Electro-acoustics and new contexts

Despite the prevalence of vinyl in these realms in 2018, there were of course labels that preferred other mediums. NON Worldwide is a label that springs to mind in terms of adventurous output and a year of digital releases- with one notable exception being Alex Zhang Hungtai’s excellent Divine Weight  which got a vinyl release this month, five months after it was put up for download. A label that did deliver the goods on vinyl however was Oren Ambarchi’s Black Truffle Records, which presented a host of important records, both new and old. Joe Talia’s latest LP Tint is a marvel of obfuscated field recording, percussion and analogue electronics and with new releases and a 4LP career spanning box-set from Alvin Lucier, those who love electroacoustic music and the inner sound of technology and objects were certainly done a good turn.

As a sound artist who has worked extensively to re-contextualise the guitar, Ambarchi’s own releases and collaborations this year were similarly top notch, with the hypnotic “Panama/Suez” somewhat overlooked. It was described as a “rare moment of guitar and techno in deep embrace”. Lucy Railton’s Paradise 99 similarly set a new context for strings, as she exploded the vocabulary of the cello in a ferment of collage, dissonance and non-linear narratives.

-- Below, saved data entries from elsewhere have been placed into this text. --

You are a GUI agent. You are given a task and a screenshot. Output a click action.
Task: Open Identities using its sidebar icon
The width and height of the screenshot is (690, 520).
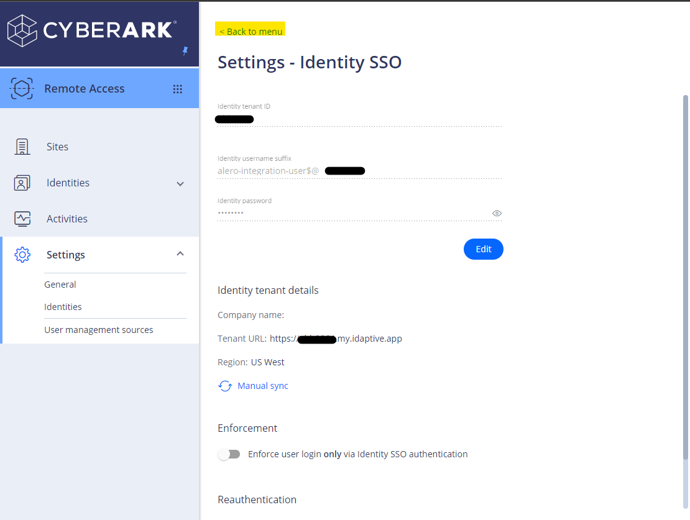pos(22,182)
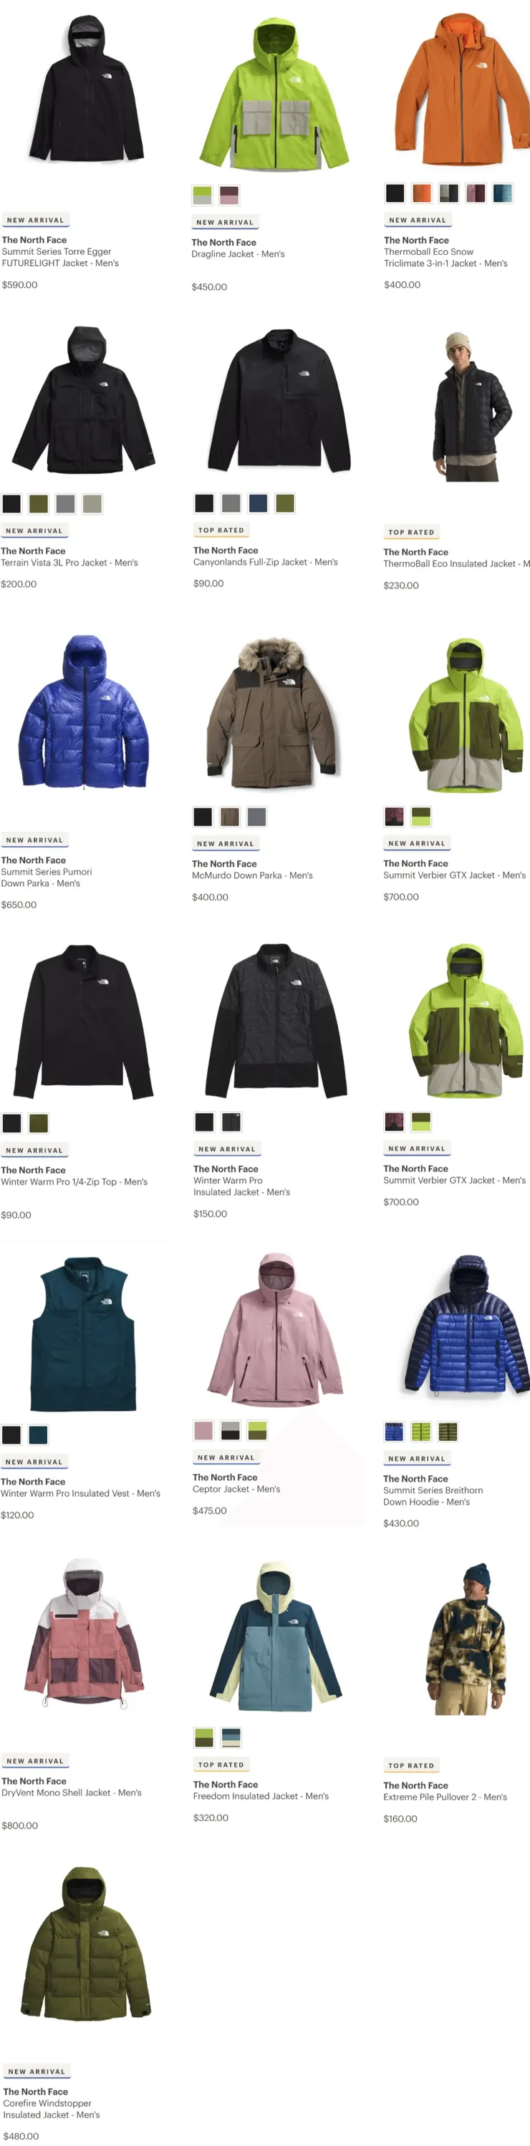Select blue-teal swatch under Freedom Insulated Jacket
Viewport: 530px width, 2146px height.
coord(231,1736)
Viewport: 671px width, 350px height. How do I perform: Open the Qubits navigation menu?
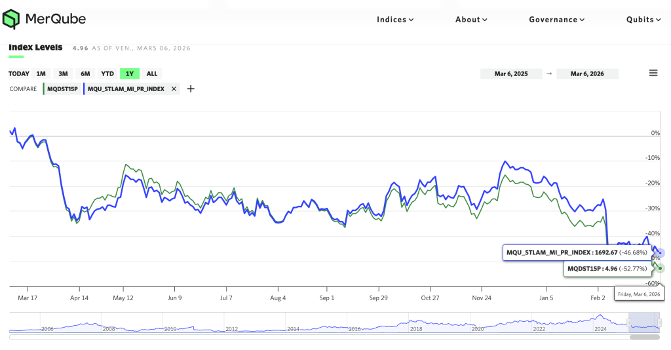[x=643, y=20]
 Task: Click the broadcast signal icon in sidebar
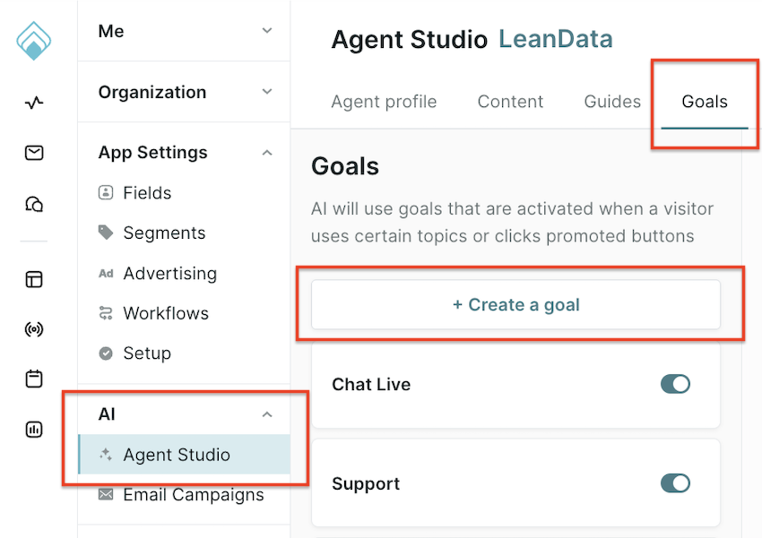[34, 330]
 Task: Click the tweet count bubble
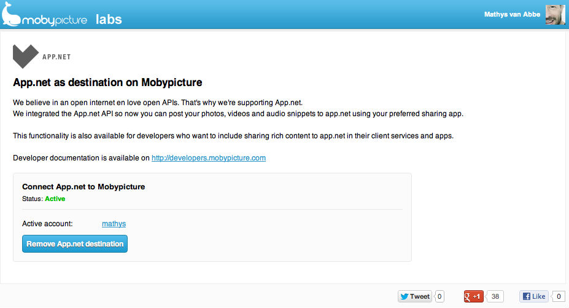coord(440,296)
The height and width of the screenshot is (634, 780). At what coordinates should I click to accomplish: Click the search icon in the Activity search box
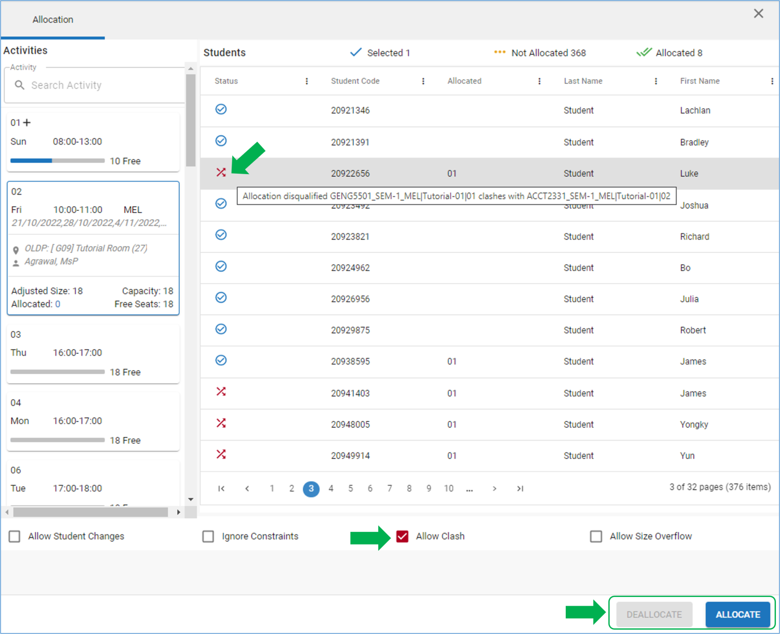(x=19, y=85)
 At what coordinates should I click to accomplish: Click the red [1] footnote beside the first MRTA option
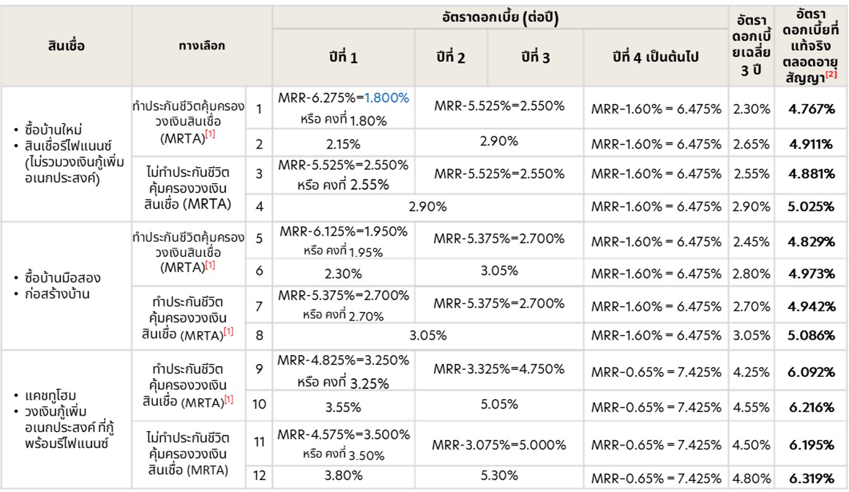point(210,136)
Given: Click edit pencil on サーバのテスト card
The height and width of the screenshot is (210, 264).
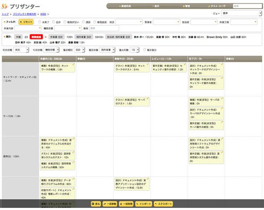Looking at the screenshot, I should click(x=148, y=99).
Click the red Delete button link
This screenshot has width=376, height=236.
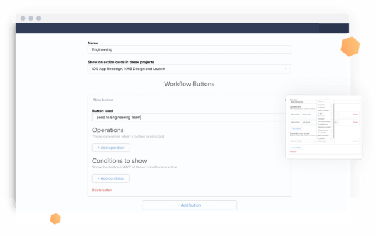coord(102,190)
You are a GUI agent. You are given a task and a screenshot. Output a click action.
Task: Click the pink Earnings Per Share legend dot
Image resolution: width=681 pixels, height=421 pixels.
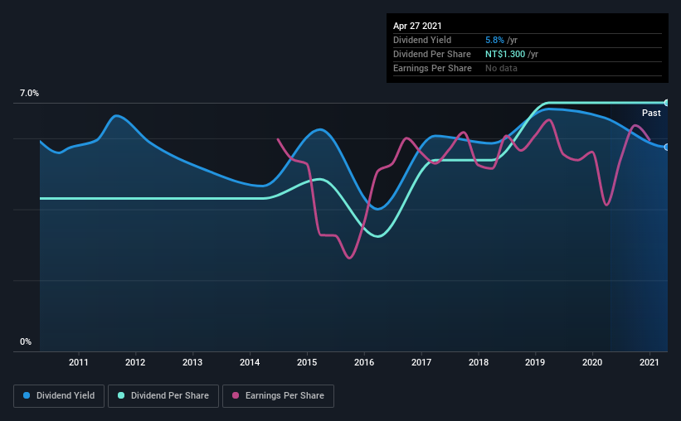pyautogui.click(x=236, y=395)
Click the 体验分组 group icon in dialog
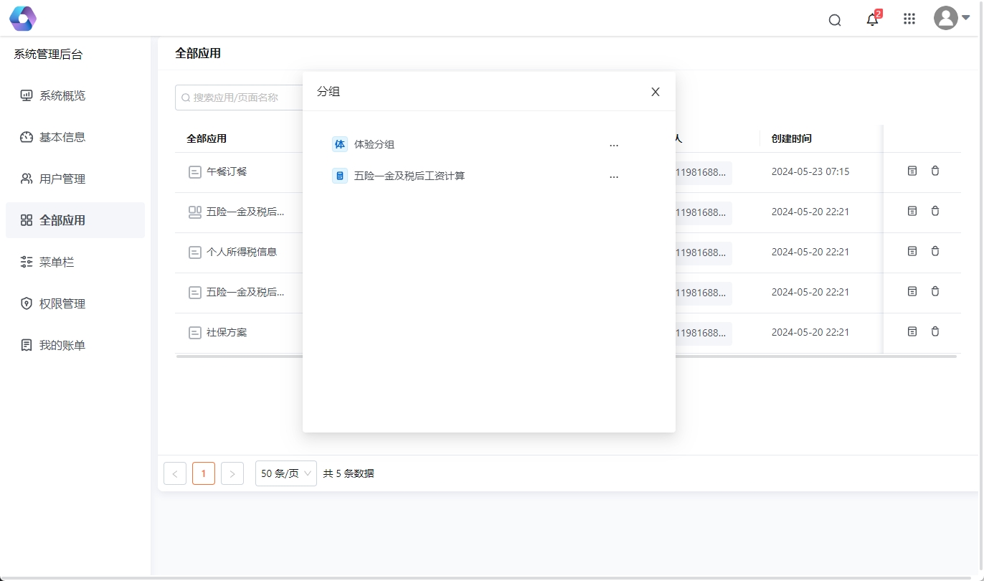This screenshot has height=581, width=984. tap(340, 144)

Finally, in line with this brief foray into the unconventional approaches that artists and labels took this year, the Freedom to Spend label deserves a shout out for its efforts to make “reissues with an ambiguous temporality that avoid the more common facsimile”. Seeking to provide alternate contexts for past releases, and explaining their process to us recently, the label’s ambition has created a distinct identity. This year’s releases were stellar choices, with Ursula Leguin and Todd Barton’s Music and Poetry of the Kesh and Rimarimba’s The Rimarimba Collection particularly essential.